** RECORDS PROVIDED follows **

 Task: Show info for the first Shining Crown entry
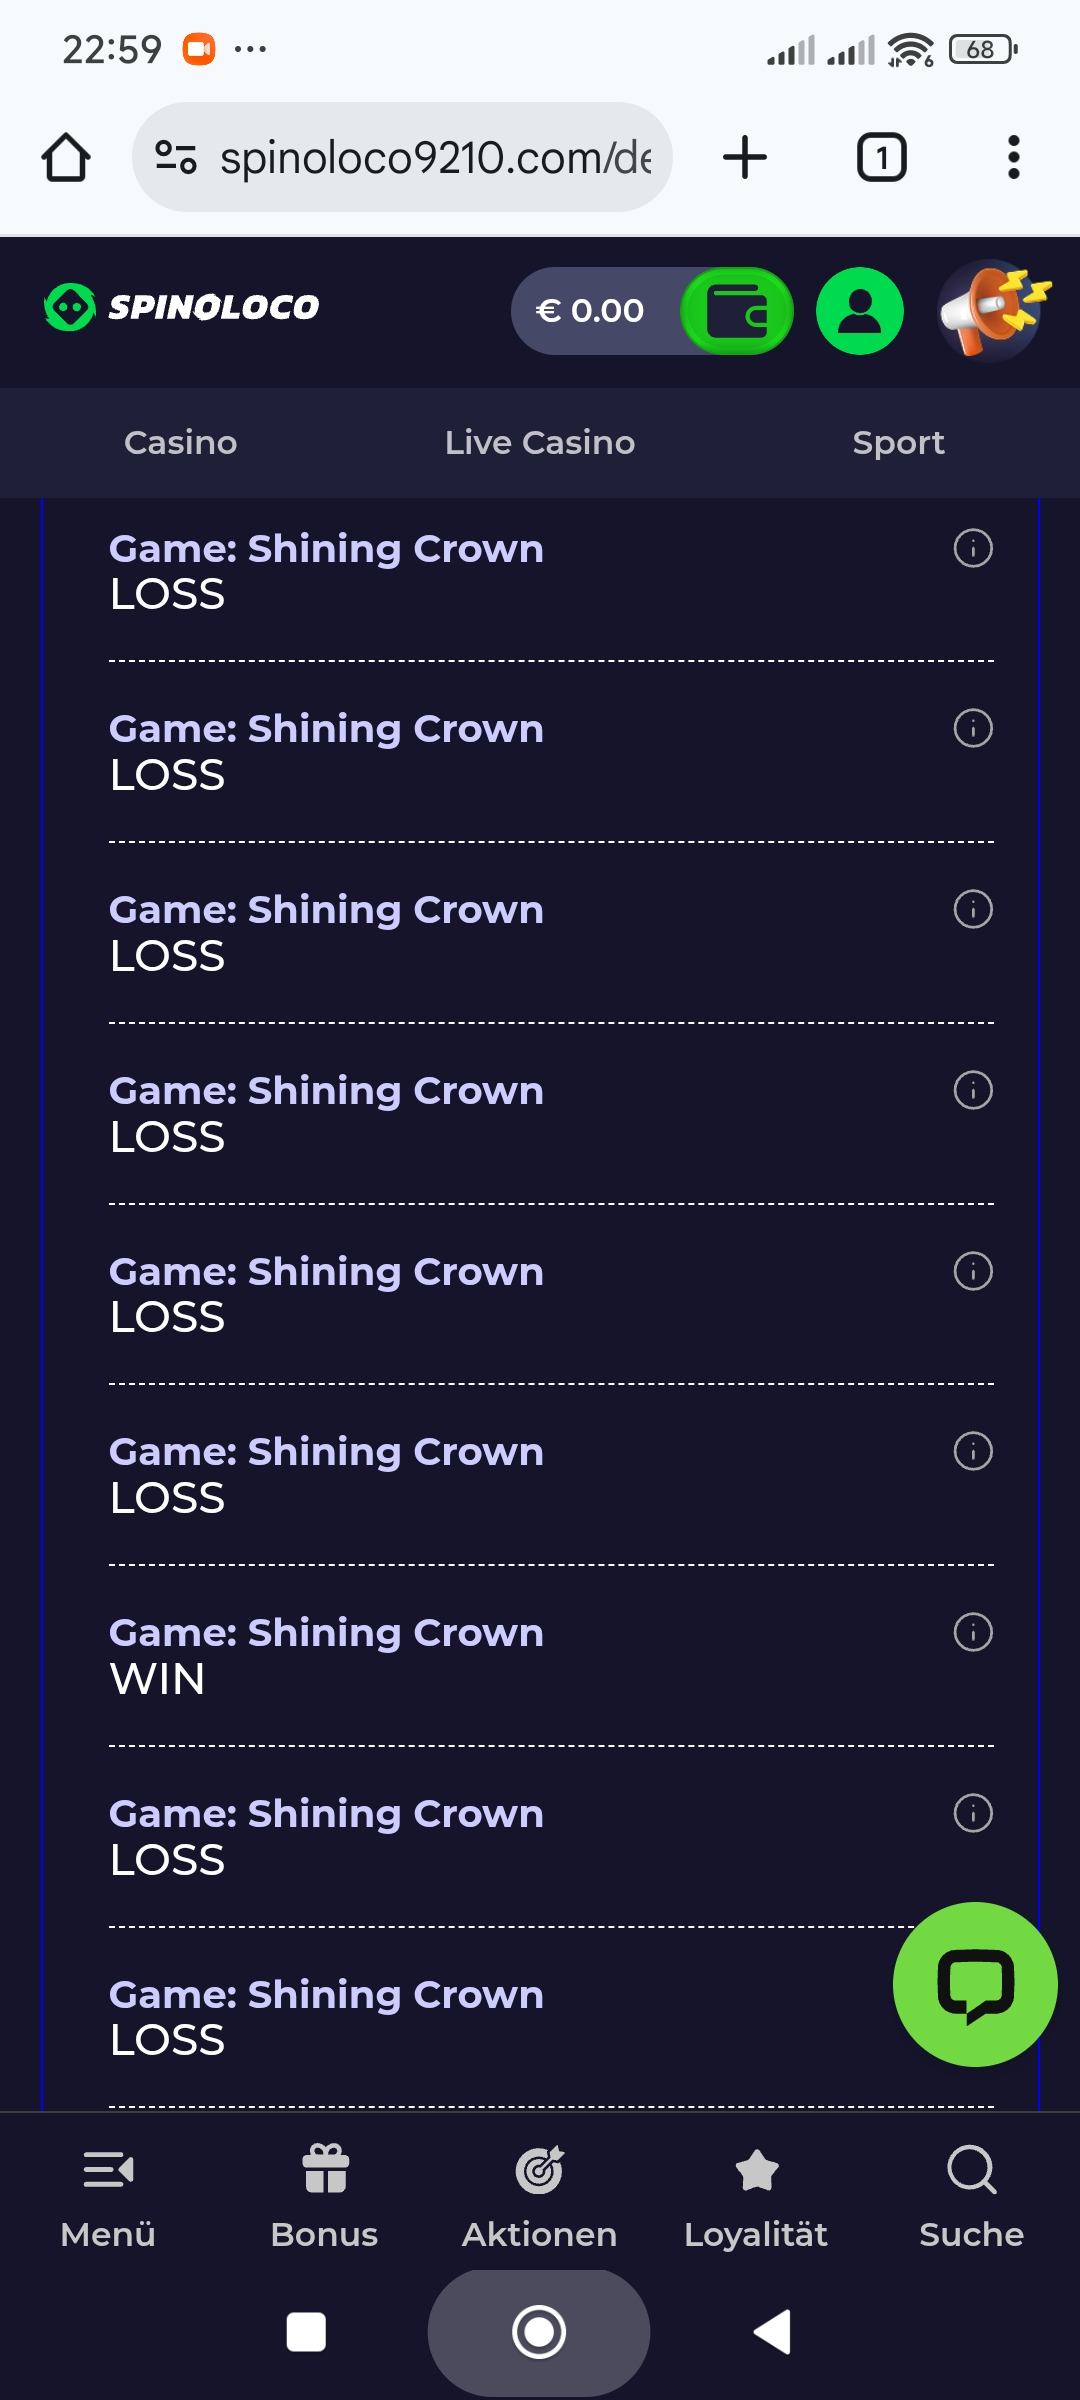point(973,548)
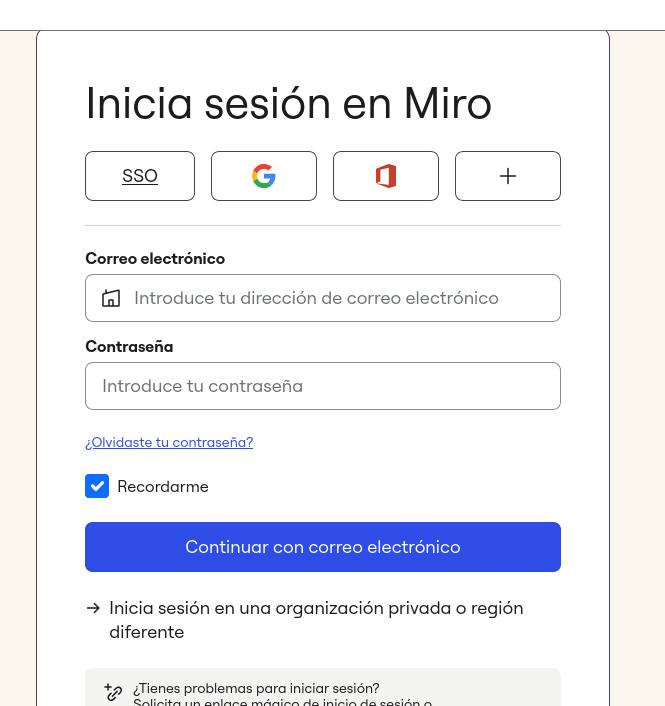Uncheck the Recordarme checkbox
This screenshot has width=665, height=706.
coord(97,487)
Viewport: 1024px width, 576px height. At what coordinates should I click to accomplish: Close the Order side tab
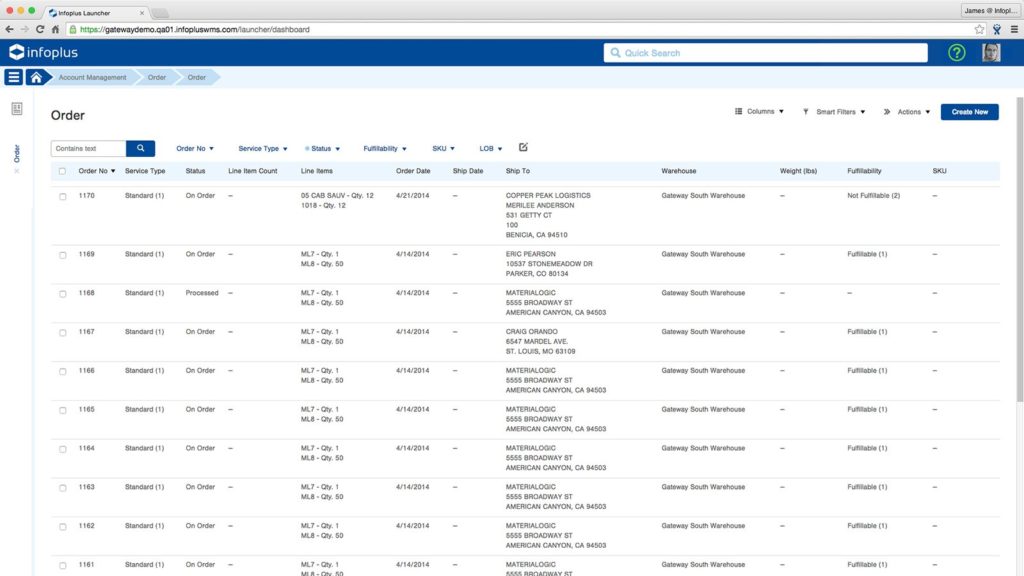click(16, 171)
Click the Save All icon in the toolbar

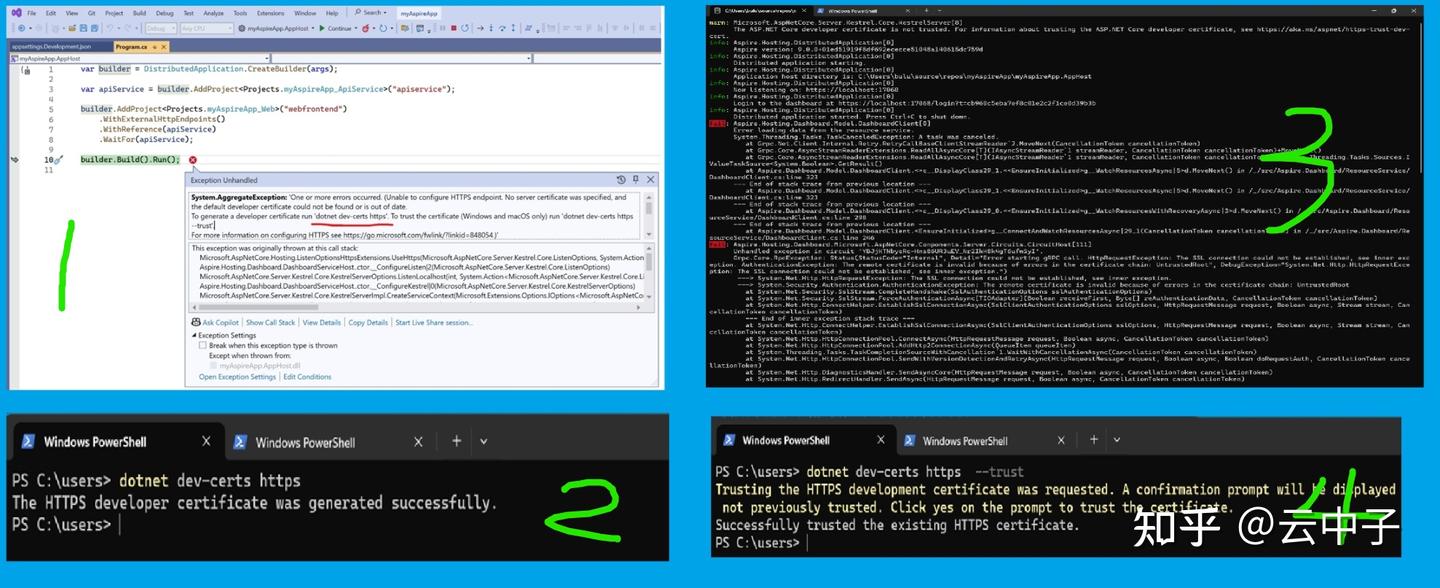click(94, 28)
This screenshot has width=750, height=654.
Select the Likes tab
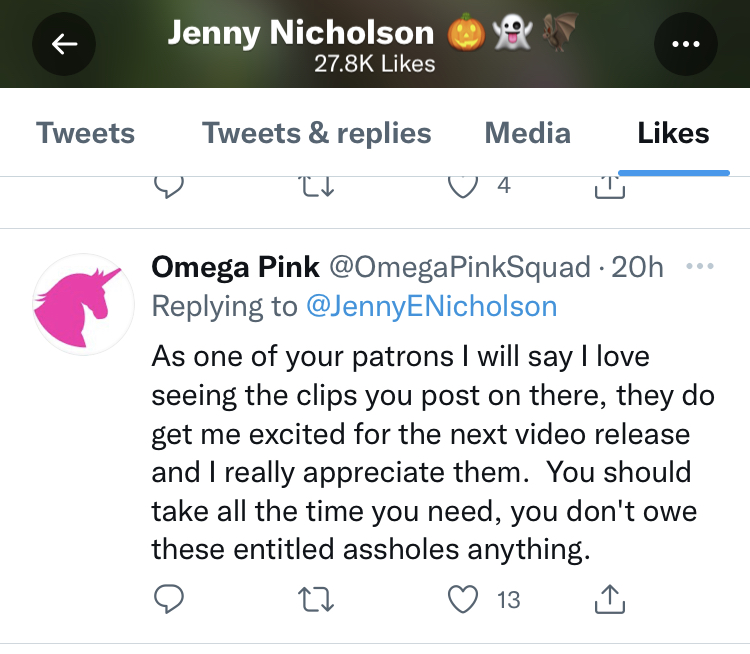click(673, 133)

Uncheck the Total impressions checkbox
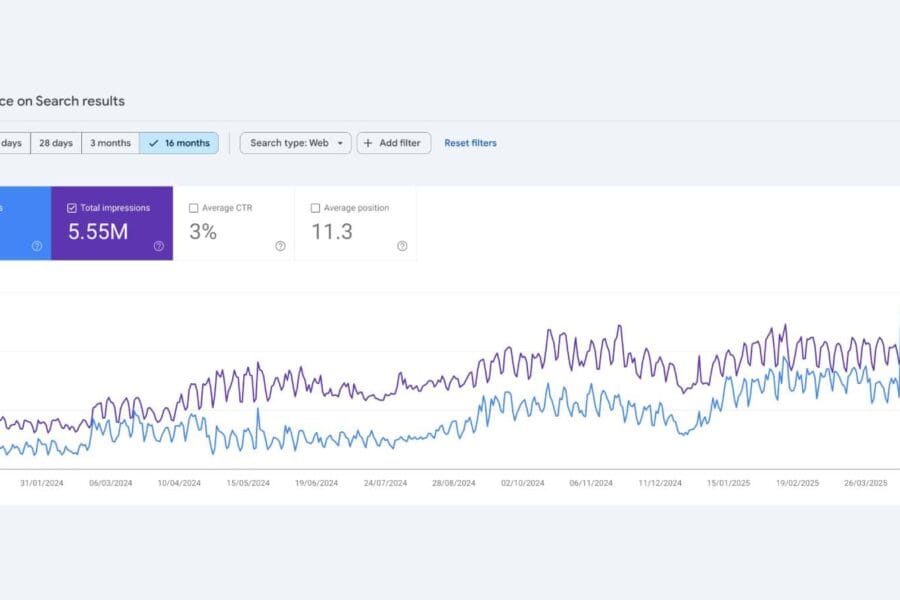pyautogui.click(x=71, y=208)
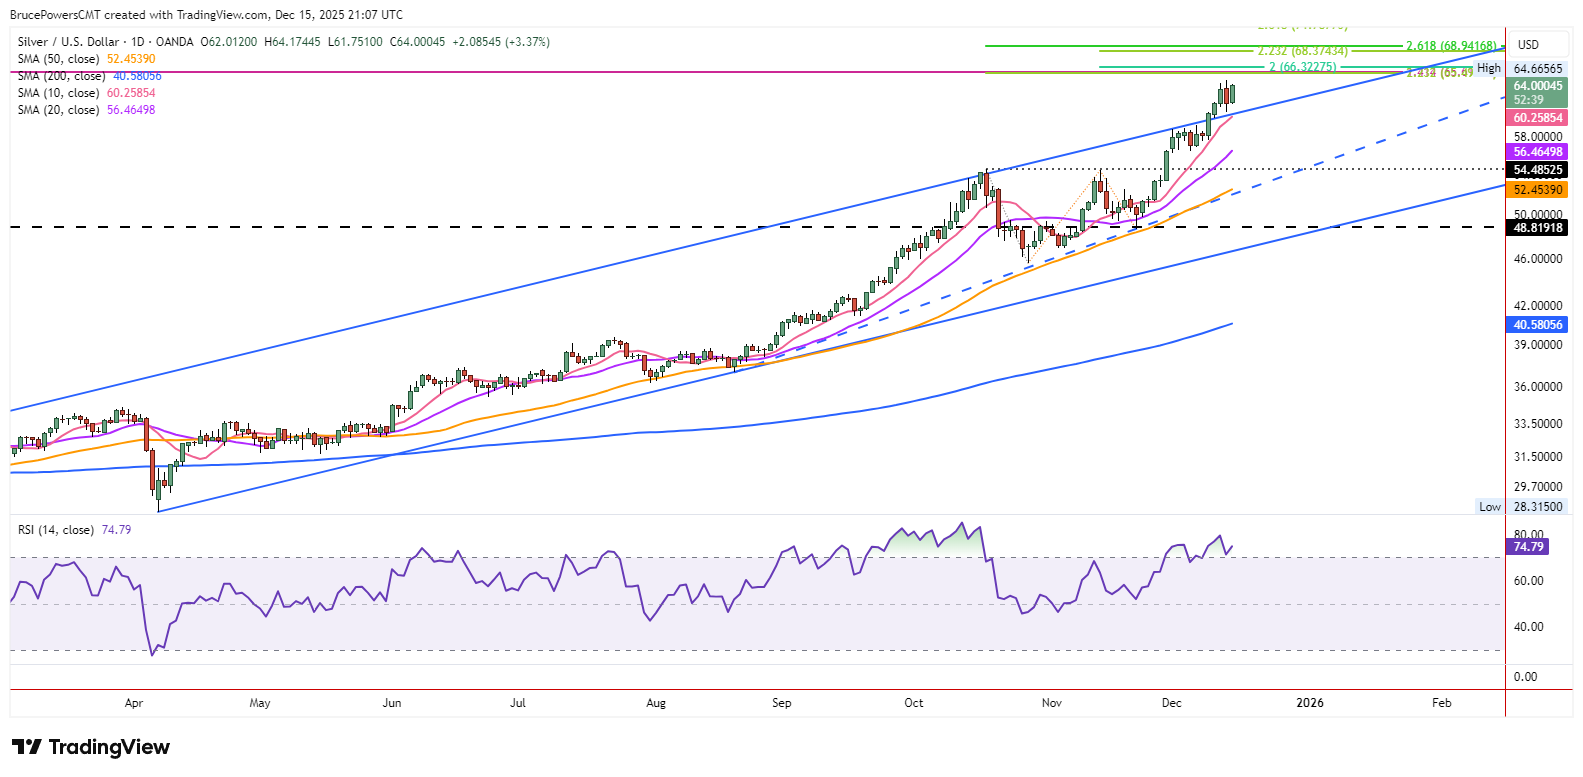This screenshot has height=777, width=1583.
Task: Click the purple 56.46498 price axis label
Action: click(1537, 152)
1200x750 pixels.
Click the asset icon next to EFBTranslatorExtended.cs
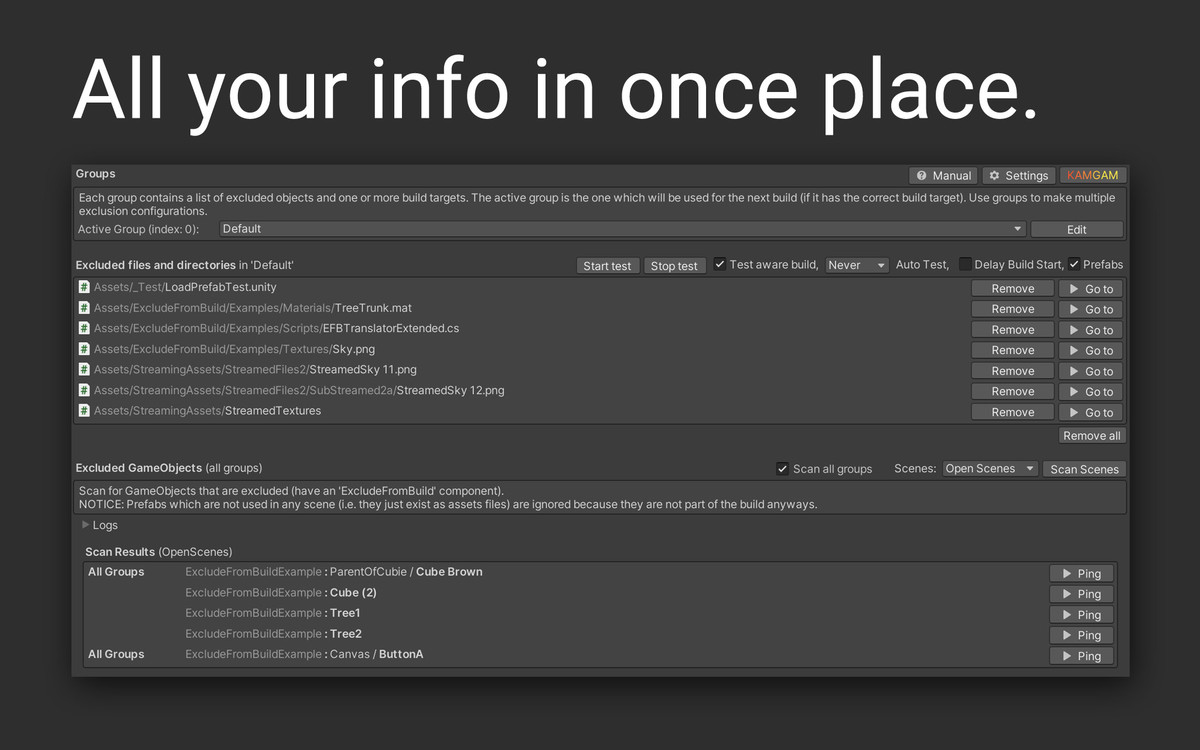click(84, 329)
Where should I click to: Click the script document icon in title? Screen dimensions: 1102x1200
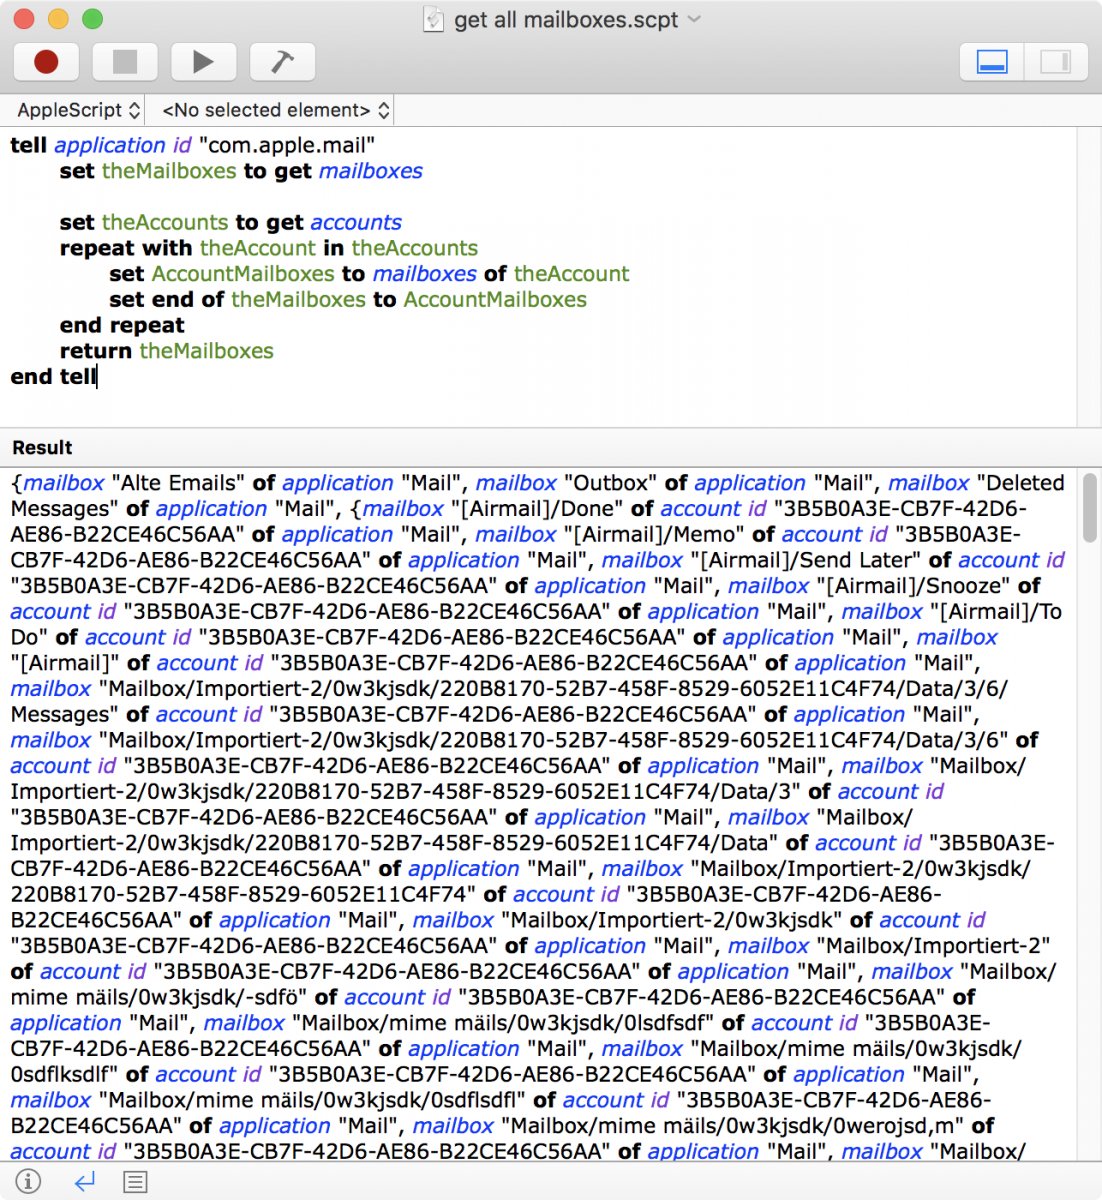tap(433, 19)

** End of RECORDS PROVIDED **

ASSIGNMENT
Transcribe exactly the lines that go from the one holding "Click the Save All icon in the toolbar" through the last line of the entries, both included, and nothing besides them. Do not include any pictures.

EXERCISE RESPONSE
Click the Save All icon in the toolbar

click(94, 28)
This screenshot has width=750, height=654.
Select the Likes tab
click(673, 133)

Uncheck the Total impressions checkbox
pyautogui.click(x=71, y=208)
This screenshot has height=777, width=1583.
Task: Click the purple 56.46498 price axis label
Action: click(1537, 152)
1200x750 pixels.
Click the asset icon next to EFBTranslatorExtended.cs
click(84, 329)
Where should I click to: Click the script document icon in title? Screen dimensions: 1102x1200
tap(433, 19)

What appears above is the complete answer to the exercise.